How To Tell People You Are Getting A Divorce

Let's Untie the Knot | How To Tell People You Are Getting A Divorce

Sharing the news of your divorce with friends and family is more than just spreading the news.  It is equivalent to saying goodbye to your former life.  You may have developed your friendships as a couple and now the question becomes “who gets the friends in the divorce?”  “Will they stay loyal to you or your spouse or will both of you try to maintain those relationships?”  In addition, those friends know you as a “couple” and your family as a “unit.”  “How will it work now that your couple is uncoupled and the family has fractured into two units?”  “Will you be able to maintain those friendships or do you now face the arduous task of forming brand new relationships?”  Sometimes friendships that worked well within the context of a marriage falter when you’re uncoupled.
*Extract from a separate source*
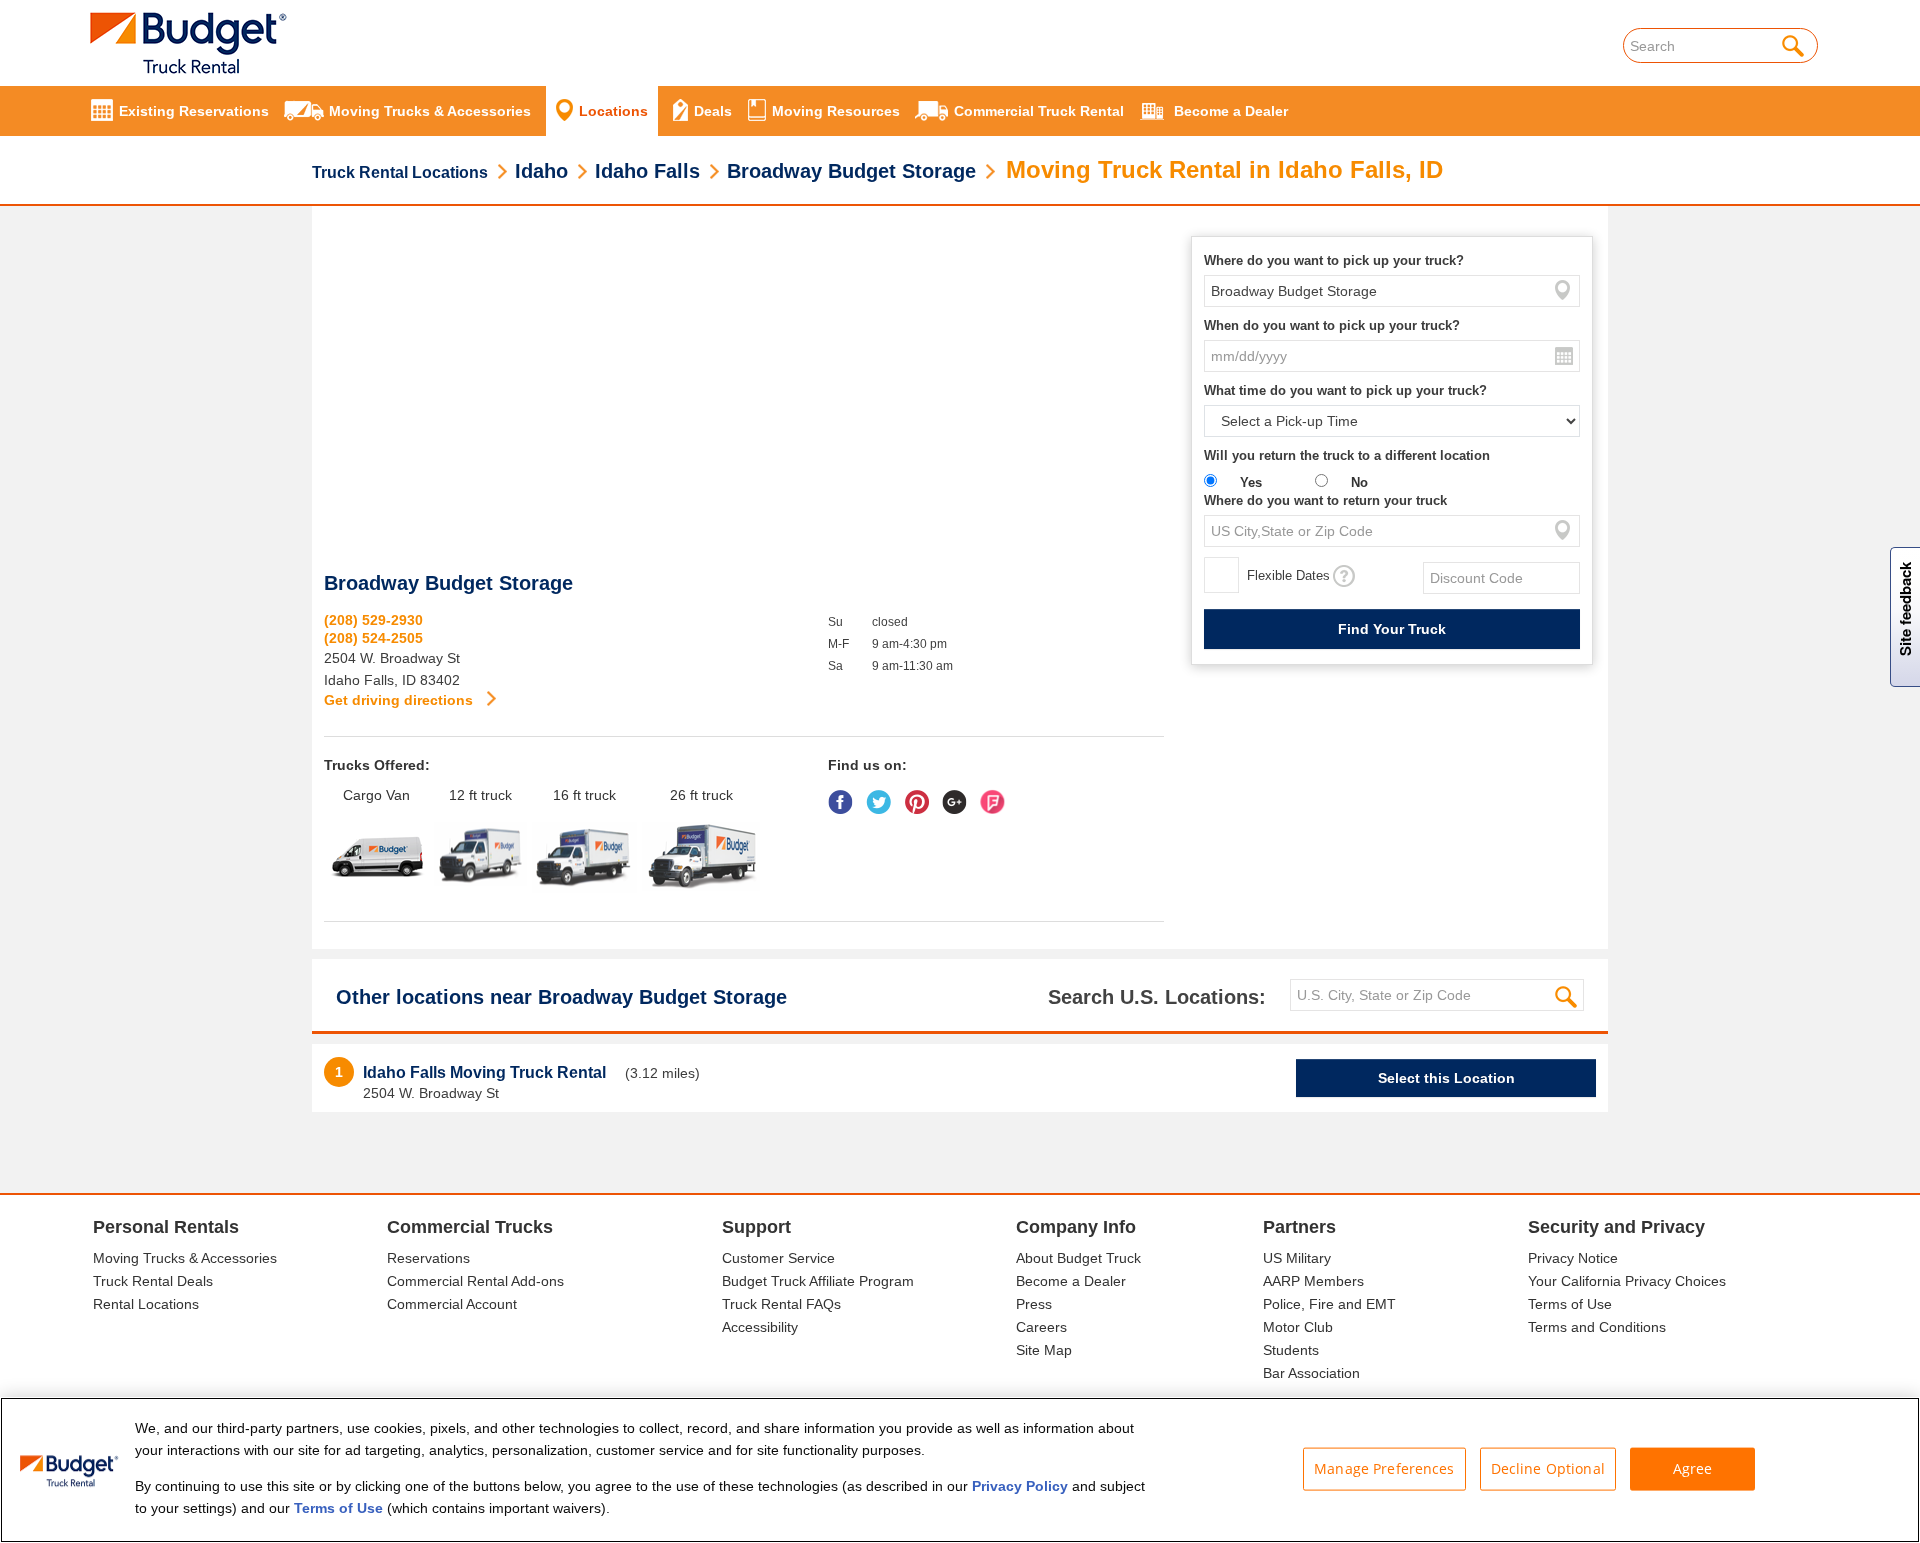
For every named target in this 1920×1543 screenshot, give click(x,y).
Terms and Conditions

Telling your families about your divorce can be even more difficult.  In the case of a contentious divorce, it is actually much easier.  Your family will take your side; his family will take his side.  But what happens if you were close to his family?  Although they may love you, their loyalty is to their son/brother/uncle, etc.  You know that divorce is the only option, but you are devastated over the thought of losing half of your “family.” 
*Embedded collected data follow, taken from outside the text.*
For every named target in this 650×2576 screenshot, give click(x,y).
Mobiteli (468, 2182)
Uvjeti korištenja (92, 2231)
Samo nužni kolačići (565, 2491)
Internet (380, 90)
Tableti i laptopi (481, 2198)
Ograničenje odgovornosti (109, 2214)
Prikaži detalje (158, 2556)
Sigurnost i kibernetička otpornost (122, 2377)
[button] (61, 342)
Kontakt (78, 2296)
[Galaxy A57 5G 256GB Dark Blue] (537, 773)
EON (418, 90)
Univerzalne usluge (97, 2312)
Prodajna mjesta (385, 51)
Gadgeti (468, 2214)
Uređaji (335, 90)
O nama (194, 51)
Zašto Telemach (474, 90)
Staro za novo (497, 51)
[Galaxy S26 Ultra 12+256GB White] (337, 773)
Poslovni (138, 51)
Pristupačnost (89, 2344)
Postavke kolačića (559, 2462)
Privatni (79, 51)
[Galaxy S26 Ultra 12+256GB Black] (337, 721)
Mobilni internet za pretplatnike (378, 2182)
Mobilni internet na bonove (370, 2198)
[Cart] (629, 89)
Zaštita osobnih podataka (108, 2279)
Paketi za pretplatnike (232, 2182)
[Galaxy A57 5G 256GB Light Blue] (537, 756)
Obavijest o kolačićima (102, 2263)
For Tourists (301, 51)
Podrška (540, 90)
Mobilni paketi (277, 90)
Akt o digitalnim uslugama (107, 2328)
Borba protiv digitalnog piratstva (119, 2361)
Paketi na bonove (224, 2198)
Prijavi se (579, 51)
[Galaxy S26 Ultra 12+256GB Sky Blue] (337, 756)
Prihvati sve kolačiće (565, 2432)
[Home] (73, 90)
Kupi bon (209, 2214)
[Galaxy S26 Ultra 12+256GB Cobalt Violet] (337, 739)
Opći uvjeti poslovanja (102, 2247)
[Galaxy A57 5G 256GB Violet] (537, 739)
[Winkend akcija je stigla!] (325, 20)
Whether you make the announcement with your spouse or alone, it is a good idea to practice what you are going to say and how you are going to say it.  It is advisable to come up with a “divorce statement” ahead of time in which you plan out what you want to say and to whom you want to say it.   Such a statement usually entails a brief description that your marriage is ending and that you are committed to moving forward and taking steps that promote the best interests of your children (if you have children).  If your divorce is not amicable, it is usually better to come forward with a neutral statement.  You can provide any additional information you feel is relevant to your innermost circle of family and friends. 

Once you have decided to tell your friends and family, you should be prepared for them to have a range of emotions.  If your ex cheated on you or engaged in abusive behavior, you will likely receive immediate love and support.  Most of your closest friends and family will probably be happy and relieved that you finally decided to leave.  But if you and your spouse are splitting somewhat amicably, you may hear a variety of responses, some of which may be difficult to handle.  Remember, you can never control how other people will behave.  In addition, prepare yourself for plenty of unsolicited advice.  Some people will have the perfect answer to “fix” your faulty divorce.  You can stop this discussion before it even starts simply by stating, “I don’t want to talk about it right now.”  Prepare for the worst- case scenario in terms of how others will react and put your own needs first.

For most people, telling friends and family they are getting divorced is a frightening prospect.  It is completely normal to be concerned about people’s reactions.  If your divorce is amicable in nature, try to work together to break the news and form a united front.  If your divorce is more contentious, it is probably best to “divide and conquer.”  Realize, however, that there is no one right way to break the news.  By telling your loved ones about your divorce in the gentlest way possible, you are surrounding yourself with support and love.